«De nos jours, les cadres aussi veulent pouvoir concilier responsabilité familiale et activité professionnelle»
Pour vous, qu’est-ce qu’un encadrement moderne et de qualité?
En tant que conseillère d’État, j’assume des responsabilités et je dois prendre des décisions. Au sein de ma direction, je vis au quotidien avec des collègues qui s’identifient à leurs attributions et s’investissent pour atteindre leurs objectifs. Les cadres veillent à ce que les décisions fondamentales soient prises, à ce que les valeurs communes se concrétisent et à ce que les divers efforts soient coordonnés.
La gestion de l’administration est tiraillée entre les directives politiques et les exigences des entreprises. Comment gérez-vous ces tensions?
L’action de l’État sert l’ensemble de la population. Nous ne pouvons pas nous limiter à «une certaine clientèle». La fonction d’équilibrage de l’État est un facteur de réussite de la Suisse.
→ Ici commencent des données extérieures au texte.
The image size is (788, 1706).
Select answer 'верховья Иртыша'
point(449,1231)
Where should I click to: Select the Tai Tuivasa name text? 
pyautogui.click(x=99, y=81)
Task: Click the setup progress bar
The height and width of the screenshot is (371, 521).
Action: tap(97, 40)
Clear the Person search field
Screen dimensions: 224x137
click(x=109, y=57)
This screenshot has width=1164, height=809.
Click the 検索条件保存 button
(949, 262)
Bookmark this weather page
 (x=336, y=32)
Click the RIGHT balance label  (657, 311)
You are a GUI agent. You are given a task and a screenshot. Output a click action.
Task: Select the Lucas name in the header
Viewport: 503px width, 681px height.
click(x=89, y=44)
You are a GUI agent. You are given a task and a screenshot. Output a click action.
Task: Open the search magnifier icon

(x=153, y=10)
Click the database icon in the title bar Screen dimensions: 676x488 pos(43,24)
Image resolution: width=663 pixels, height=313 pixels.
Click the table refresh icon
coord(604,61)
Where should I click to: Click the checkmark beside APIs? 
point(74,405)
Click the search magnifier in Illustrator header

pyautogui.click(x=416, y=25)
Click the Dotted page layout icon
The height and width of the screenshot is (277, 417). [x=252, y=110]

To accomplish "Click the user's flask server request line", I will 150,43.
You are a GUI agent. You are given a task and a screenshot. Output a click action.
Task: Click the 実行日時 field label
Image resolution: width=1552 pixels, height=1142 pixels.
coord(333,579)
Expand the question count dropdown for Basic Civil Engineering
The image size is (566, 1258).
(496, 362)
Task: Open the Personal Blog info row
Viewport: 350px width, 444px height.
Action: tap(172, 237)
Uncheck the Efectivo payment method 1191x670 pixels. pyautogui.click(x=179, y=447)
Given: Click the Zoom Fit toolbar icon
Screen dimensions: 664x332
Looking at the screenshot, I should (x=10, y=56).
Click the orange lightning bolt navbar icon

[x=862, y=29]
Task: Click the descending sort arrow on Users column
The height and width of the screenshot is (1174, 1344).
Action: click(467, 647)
Nous devons travailler avec beaucoup de décideurs et décideuses, que ce soit à cause de notre structure d’État fédéral (Confédération, cantons et communes), ou de la séparation des pouvoirs (parlement, gouvernement et administration). Mais il y a beaucoup de points communs entre les directives politiques et les exigences des entreprises. Pour les entreprises aussi, il est important que les destinataires soient satisfaits, car elles non plus ne disposent de ressources illimitées et doivent utiliser leurs moyens pour servir un objectif. Si une entreprise veut avoir du succès à long terme, elle doit aussi planifier à long terme.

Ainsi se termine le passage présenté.